Exercise inputs:
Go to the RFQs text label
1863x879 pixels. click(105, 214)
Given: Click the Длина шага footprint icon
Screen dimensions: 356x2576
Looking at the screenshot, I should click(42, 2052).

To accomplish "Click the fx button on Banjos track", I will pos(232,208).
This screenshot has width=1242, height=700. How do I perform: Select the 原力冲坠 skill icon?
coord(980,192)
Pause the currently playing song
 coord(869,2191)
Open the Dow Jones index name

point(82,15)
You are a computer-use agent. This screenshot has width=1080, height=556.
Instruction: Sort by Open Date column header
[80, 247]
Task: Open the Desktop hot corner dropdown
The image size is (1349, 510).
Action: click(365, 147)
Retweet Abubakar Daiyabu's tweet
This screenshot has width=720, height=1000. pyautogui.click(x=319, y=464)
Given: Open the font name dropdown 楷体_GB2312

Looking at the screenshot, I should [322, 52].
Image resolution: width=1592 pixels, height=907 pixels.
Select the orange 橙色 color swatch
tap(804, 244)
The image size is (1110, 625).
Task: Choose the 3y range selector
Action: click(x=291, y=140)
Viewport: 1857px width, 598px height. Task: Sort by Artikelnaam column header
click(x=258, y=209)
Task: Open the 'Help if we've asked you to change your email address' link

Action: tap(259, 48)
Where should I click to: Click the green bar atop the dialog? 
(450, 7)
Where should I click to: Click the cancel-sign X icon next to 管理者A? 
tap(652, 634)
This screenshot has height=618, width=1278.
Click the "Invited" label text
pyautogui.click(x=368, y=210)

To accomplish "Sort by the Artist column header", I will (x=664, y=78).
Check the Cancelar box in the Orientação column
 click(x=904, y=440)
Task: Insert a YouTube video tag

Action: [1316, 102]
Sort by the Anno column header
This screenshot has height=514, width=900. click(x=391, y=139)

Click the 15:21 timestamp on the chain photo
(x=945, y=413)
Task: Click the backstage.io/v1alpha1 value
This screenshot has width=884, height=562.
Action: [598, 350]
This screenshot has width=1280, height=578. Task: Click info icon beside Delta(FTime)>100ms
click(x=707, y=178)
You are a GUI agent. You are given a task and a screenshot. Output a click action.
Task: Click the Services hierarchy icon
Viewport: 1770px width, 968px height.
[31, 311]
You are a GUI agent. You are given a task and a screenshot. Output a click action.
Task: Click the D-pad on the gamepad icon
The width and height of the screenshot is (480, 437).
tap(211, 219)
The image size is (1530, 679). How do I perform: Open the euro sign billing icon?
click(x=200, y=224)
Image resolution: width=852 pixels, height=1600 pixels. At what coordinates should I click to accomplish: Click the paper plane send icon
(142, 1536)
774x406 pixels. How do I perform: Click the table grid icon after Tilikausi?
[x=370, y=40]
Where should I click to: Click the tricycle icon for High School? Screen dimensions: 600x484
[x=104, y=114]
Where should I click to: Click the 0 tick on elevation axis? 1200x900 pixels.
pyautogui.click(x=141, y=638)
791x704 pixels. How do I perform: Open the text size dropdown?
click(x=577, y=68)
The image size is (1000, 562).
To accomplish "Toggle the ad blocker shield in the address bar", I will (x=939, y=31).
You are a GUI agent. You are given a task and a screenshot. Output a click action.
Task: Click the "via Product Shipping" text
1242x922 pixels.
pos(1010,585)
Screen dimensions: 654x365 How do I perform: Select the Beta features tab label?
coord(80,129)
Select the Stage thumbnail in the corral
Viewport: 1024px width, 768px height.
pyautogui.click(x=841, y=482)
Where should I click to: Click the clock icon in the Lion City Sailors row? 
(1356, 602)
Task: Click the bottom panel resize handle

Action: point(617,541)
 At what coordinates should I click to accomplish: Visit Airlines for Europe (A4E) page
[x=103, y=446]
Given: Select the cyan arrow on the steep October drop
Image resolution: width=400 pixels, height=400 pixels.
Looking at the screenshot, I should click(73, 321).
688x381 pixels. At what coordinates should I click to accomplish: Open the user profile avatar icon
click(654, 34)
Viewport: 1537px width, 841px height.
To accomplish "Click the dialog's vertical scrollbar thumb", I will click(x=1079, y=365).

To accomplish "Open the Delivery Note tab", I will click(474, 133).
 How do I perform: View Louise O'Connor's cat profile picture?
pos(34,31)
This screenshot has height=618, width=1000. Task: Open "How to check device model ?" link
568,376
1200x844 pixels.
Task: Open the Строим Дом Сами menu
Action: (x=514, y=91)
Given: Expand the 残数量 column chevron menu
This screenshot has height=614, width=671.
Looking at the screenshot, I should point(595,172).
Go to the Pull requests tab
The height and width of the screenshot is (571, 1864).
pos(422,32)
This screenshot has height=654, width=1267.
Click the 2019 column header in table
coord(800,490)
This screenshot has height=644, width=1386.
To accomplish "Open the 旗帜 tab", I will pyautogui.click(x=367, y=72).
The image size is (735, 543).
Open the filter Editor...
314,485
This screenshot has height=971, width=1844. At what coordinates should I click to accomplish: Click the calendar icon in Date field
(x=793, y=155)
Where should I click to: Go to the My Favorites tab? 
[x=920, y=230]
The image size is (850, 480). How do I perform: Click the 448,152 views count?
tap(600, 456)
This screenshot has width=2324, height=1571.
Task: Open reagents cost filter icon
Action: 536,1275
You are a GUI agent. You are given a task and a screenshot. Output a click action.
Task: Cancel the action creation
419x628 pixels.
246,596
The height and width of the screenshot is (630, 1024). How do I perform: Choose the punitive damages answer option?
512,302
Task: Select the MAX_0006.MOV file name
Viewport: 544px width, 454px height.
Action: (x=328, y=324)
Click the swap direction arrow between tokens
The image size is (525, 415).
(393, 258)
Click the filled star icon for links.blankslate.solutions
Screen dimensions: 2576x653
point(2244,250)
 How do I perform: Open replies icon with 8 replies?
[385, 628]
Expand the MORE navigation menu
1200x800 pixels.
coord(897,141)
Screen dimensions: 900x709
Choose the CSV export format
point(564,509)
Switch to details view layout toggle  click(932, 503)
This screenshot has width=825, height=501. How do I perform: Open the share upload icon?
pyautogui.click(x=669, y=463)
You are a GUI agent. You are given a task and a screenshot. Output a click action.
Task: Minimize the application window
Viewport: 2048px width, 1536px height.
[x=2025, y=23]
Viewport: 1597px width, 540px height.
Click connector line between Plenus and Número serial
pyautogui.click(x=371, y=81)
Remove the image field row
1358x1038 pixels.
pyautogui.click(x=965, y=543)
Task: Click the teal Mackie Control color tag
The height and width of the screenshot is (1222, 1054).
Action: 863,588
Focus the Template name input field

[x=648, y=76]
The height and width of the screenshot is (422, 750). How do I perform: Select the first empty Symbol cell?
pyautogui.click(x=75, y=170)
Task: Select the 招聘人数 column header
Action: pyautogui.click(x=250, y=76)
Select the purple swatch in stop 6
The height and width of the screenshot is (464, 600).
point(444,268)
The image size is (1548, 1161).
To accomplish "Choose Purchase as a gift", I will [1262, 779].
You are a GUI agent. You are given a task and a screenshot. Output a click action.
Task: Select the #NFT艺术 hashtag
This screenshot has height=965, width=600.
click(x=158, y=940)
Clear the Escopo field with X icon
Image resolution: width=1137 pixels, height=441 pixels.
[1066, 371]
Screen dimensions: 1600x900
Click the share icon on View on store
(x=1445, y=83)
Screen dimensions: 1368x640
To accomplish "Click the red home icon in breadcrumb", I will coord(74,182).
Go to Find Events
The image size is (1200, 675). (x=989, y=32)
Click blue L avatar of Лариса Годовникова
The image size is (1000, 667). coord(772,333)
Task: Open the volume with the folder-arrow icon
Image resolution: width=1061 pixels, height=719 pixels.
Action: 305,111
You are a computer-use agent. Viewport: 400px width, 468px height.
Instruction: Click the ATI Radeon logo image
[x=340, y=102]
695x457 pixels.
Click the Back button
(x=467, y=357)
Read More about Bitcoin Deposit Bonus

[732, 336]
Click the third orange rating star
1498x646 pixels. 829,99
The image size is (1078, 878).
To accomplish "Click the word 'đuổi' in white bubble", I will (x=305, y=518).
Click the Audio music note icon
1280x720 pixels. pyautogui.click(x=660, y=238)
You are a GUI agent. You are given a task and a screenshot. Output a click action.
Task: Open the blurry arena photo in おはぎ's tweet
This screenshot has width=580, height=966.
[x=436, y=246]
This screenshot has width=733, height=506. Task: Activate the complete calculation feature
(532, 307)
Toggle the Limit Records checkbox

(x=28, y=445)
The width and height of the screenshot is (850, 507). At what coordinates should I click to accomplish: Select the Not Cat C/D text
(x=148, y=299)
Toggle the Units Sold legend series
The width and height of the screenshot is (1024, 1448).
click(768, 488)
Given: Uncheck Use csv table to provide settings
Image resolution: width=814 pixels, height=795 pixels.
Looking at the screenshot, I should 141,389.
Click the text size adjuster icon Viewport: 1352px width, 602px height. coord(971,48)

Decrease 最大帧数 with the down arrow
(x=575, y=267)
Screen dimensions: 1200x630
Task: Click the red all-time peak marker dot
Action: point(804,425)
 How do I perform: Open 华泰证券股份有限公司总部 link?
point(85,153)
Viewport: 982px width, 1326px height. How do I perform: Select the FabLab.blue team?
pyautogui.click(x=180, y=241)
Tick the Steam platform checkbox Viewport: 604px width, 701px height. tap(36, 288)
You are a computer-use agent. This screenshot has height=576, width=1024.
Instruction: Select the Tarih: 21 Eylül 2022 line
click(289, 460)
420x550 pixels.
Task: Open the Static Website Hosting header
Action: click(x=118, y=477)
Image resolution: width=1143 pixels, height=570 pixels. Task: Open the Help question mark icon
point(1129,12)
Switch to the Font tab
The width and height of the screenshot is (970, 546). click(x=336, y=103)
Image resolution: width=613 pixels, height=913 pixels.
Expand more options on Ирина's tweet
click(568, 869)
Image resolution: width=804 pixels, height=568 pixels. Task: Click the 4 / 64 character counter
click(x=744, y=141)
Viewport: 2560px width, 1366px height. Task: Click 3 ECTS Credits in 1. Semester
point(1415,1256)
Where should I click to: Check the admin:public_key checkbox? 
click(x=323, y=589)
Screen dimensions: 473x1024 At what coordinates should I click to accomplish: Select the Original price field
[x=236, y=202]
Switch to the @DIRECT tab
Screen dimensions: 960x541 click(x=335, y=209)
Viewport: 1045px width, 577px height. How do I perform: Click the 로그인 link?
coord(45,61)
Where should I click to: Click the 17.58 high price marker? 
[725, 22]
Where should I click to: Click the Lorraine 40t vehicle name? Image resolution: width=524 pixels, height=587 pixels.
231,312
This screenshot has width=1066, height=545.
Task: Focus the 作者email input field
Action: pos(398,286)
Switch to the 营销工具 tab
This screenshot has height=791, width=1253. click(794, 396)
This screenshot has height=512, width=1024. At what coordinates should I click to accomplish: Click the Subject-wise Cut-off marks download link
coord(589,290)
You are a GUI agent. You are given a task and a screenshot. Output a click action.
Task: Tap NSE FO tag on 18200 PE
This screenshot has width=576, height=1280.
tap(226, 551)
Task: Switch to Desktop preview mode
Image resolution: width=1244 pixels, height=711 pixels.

Task brief: Find the lines above that include the string "will" and copy them.

Response:
To accomplish "Click the fx button on Banjos track", I will pos(232,208).
To accomplish "Sort by the Artist column header", I will (x=664, y=78).
To accomplish "Toggle the ad blocker shield in the address bar", I will (x=939, y=31).
To accomplish "Click the dialog's vertical scrollbar thumb", I will click(x=1079, y=365).
To accomplish "Open the Delivery Note tab", I will click(474, 133).
To accomplish "Open the 旗帜 tab", I will pyautogui.click(x=367, y=72).
To accomplish "Choose Purchase as a gift", I will [1262, 779].
To accomplish "Click the red home icon in breadcrumb", I will coord(74,182).
To accomplish "Click the word 'đuổi' in white bubble", I will (x=305, y=518).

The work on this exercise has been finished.